According to researcher Xin Luna Dong, the quality of web sources has been traditionally evaluated using exogenous signals such as hyperlink structures.
“We propose a new approach that relies on endogenous signals, namely, the correctness of factual information provided by the source,” Dong declares, explaining that a source that has few false facts would be considered as trustworthy.
To test a site’s verbal verity, facts are automatically culled from each source by information extraction methods that are commonly used to construct knowledge bases.
“We propose a way to distinguish errors made in the extraction process from factual errors in the web source per se, by using joint inference in a novel multi-layer probabilistic model,” Dong stated. “We call the trustworthiness score we computed Knowledge-Based Trust (KBT).”
“On synthetic data, we show that our method can reliably compute the true trustworthiness levels of the sources. We then apply it to a database of 2.8B facts extracted from the web, and thereby estimate the trustworthiness of 119M web pages,” Dong adds, noting that “Manual evaluation of a subset of the results confirms the effectiveness of the method.”
Such a shift would have a far reaching impact on adult website operators and affiliate marketers who may have played fast and loose with the facts — whether they are aware of it or not.

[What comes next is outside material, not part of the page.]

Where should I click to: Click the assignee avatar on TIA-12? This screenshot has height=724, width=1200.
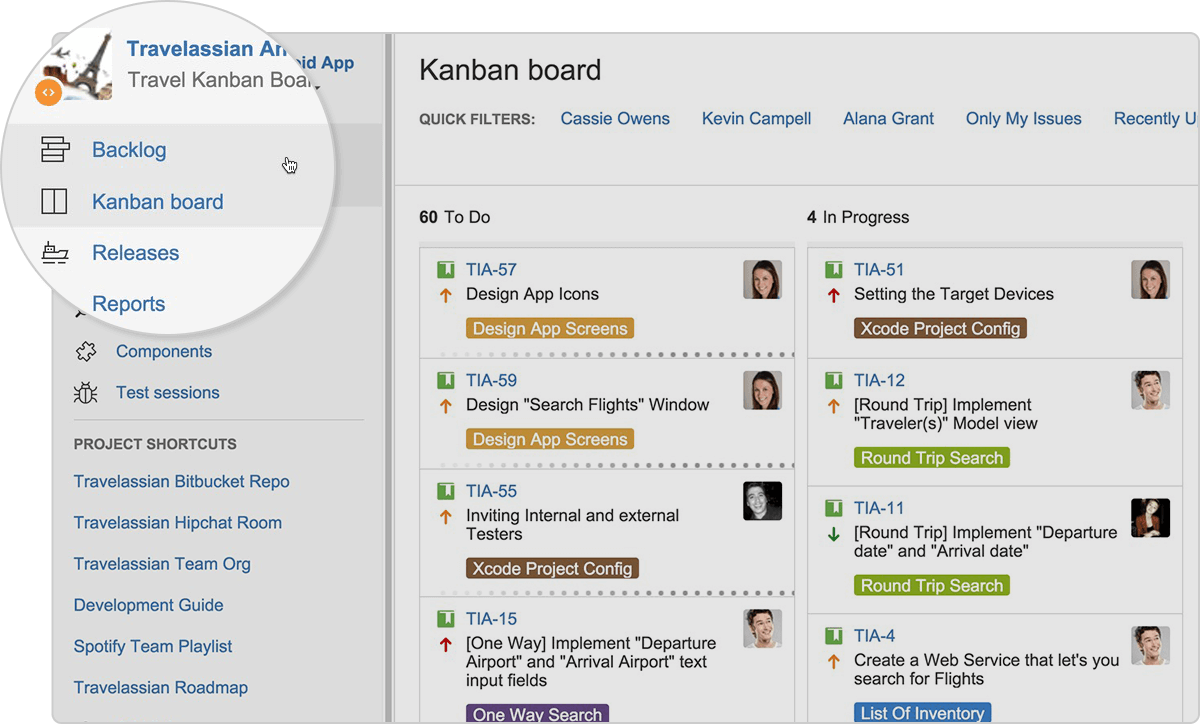pyautogui.click(x=1150, y=391)
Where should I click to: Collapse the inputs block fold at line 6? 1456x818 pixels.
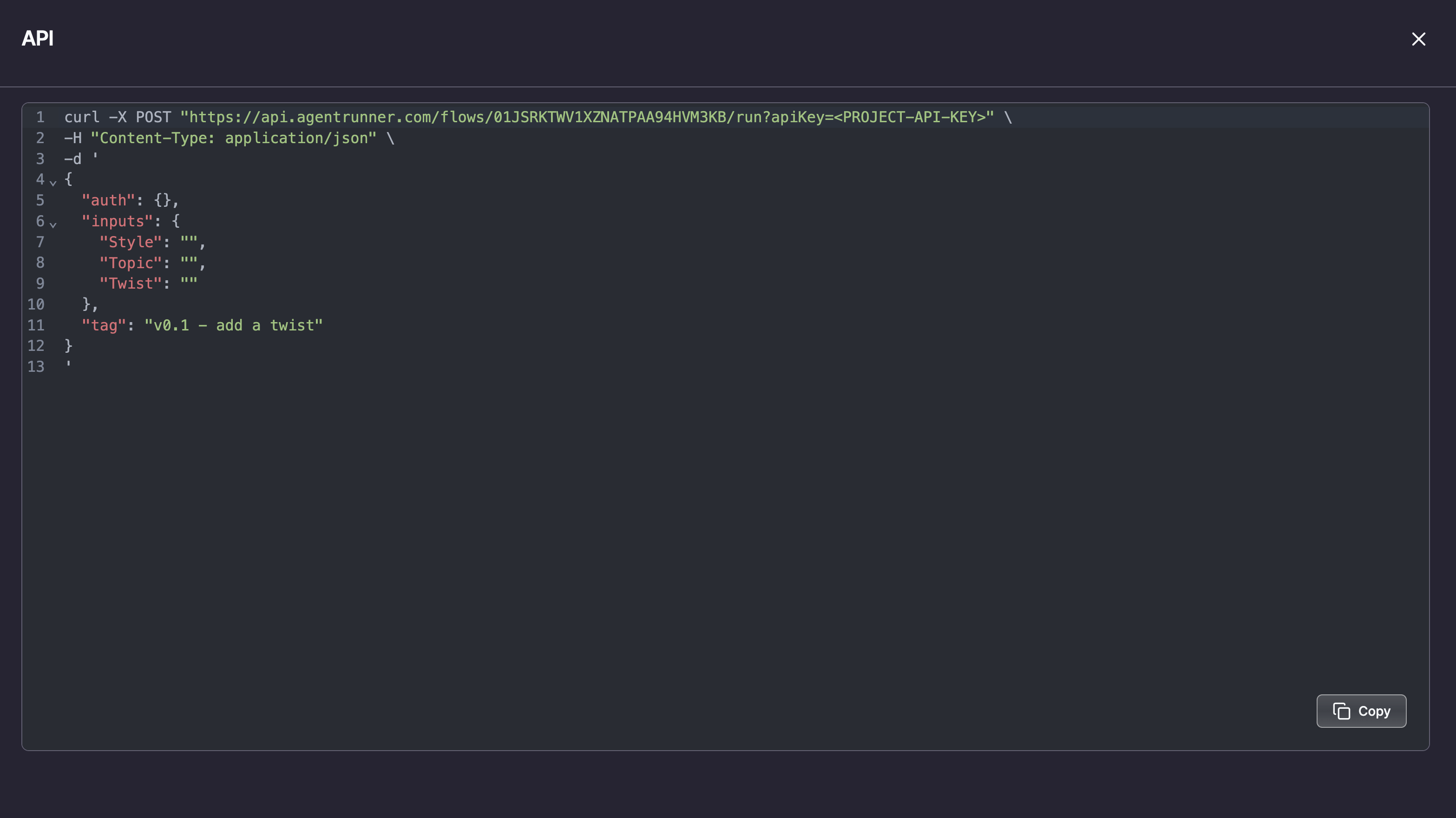point(53,224)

For example, the common use of spinning syntax (Spintax) technology to generate unique text descriptions as a strategy for boosting search engine rankings may backfire, if the regurgitated text is no longer factual in nature — even if it was initially factual.
One possible scenario would be a site that spins model bios, such as a cam, pay or tube site randomizing data or using similar (but not the same) terms: such as depicting a model as having “straw colored hair,” when the “official” record lists her as “blond.” Depending upon how relational a fact-checking database may be, the more creative site, using factual data, may be penalized because its information is not the same as contained in the official record.
An interesting side note on this is that rather than pruning duplicate content from the Internet (another laudable Google goal), the use of truth as a ranking factor is likely to increase the amount of duplicate content online.
Another problem area is in the potential squelching of dissenting or original thought.
For example, the topic of abortion and when life begins; the controversy over man’s influence on global climate change; or research into the curative qualities of cannabis, can all be swayed as legitimate, relevant discourse is downgraded (and thus less discoverable) for not following the party line or accepted norms.
Although experts agree that Google will not be implementing a truth-based solution any time soon, it is clearly on the company’s agenda for the future — a future where commonly accepted “facts” may be the only information that Internet users are exposed to. It is a scary thought for historians that recall a past when the “fact” that the world is flat was well accepted — and those expressing contrary opinions were branded as heretics and rewarded with torture and death.
In the world of the future, it may be your traffic stats that are torturous to look at, and the death of your website — the expression of your unique thoughts — the ultimate suppression of creativity and dissent (unless you tell the truth as Google sees it).